Why This Man is Leaving the United Nations

What do you do when the organization whose mission and values you deeply believed in once is starting to fail? What do you do when multitudes are looking up to you for the much coveted positions you’ve held at the organization and yet you find yourself disillusioned by the way the organization now functions? Do you stick with the organization because everyone else would see your leaving as a waste of a good opportunity? Do you just put up with what doesn’t quite align with your values because of all the work, energy, effort, and time you’ve put into it so far?

… or, do you leave the system as a whole to express your defiant stance on the issue and let the world know how the system is not the way it used to be (or the way it looks to those who look at it from outside only)?

That’s exactly what Anthony Banbury did after working for the organization of his choice for the last 30 years.

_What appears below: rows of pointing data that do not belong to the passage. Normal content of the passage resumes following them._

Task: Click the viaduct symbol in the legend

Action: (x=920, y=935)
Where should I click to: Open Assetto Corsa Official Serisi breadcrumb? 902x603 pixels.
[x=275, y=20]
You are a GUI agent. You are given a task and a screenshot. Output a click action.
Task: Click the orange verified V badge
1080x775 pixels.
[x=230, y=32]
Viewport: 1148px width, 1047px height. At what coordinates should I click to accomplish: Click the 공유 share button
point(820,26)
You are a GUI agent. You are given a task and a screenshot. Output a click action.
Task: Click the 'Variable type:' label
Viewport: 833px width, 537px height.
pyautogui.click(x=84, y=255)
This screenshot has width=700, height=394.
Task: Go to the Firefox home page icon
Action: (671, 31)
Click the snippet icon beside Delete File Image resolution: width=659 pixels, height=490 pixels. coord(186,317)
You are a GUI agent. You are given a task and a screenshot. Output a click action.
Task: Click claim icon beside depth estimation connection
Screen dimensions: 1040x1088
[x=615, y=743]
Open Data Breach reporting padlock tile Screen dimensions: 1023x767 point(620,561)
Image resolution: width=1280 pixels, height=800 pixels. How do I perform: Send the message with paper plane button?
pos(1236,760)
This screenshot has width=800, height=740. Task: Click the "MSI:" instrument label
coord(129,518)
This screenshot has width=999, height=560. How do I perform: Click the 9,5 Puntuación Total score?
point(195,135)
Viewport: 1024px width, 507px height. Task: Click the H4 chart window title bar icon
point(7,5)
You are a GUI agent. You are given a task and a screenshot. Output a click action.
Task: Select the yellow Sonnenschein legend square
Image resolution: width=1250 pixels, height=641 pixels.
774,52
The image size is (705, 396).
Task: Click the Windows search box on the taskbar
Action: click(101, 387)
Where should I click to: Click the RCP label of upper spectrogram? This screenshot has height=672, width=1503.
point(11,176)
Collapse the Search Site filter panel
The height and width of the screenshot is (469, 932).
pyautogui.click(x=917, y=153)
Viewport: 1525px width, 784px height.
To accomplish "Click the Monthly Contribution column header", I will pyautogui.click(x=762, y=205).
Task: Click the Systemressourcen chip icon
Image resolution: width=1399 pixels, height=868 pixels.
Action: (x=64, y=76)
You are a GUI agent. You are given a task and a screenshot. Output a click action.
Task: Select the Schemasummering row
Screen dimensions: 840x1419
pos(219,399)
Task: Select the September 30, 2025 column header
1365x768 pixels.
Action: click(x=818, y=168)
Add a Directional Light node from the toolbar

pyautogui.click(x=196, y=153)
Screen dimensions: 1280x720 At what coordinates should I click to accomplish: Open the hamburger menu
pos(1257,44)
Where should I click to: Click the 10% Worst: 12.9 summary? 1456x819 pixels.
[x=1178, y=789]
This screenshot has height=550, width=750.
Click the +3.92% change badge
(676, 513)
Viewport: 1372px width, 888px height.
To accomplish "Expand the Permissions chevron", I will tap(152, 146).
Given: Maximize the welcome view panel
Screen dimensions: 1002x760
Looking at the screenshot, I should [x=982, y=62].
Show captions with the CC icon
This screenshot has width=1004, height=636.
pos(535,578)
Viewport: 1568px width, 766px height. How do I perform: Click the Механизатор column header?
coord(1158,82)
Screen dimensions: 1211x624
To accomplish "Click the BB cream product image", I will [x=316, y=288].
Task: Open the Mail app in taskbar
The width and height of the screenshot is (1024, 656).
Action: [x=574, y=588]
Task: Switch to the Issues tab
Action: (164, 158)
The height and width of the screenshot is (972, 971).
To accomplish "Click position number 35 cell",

Now, granted this is not the first time where a disillusioned, defiant UN worker has left the organization to make his stance clear, what struck me most powerfully about his statement in the NY Times article is the striking similarity I saw between the problems of the UN that Banbury pointed out in his article and some of the issues I am seeing in the church today globally:

The bureaucracy needs to work for the missions; not the other way around. The starting point should be the overhaul of our personnel system. We need an outside panel to examine the system and recommend changes. Second, all administrative expenses should be capped at a fixed percentage of operations costs. Third, decisions on budget allocations should be removed from the Department of Management and placed in the hands of an independent controller reporting to the secretary general. Finally, we need rigorous performance audits of all parts of headquarters operations.

(See full posting via the NY Times here.)

Is the global Church system of organized Christian religions suffering from not being able to discern which of the two must exist for the other — the missions for the bureaucracy, or the bureaucracy for the missions? I’d say a loud yes in a heartbeat.

In a piece titled “Why Denominations Cannot Complete the Great Commission,” David Watson writes:

The denominational education and indoctrination processes make it impossible to fulfill the Great Commission. We have come a long way from First Century illiterate fishermen entering new people groups, nations, and cities and starting a church within months and then moving on. With the loss of simplicity we lost the ability to replicate leaders quickly and move through people groups efficiently. By over training and over managing new believers we stop the process of replication that could reach a nation and a world.

Now, the Church, let us ask ourselves again and be honest about it:

Is it the bureaucracy (read: denominations) for the missions? Or the missions for the bureaucracy (again read: denominations)?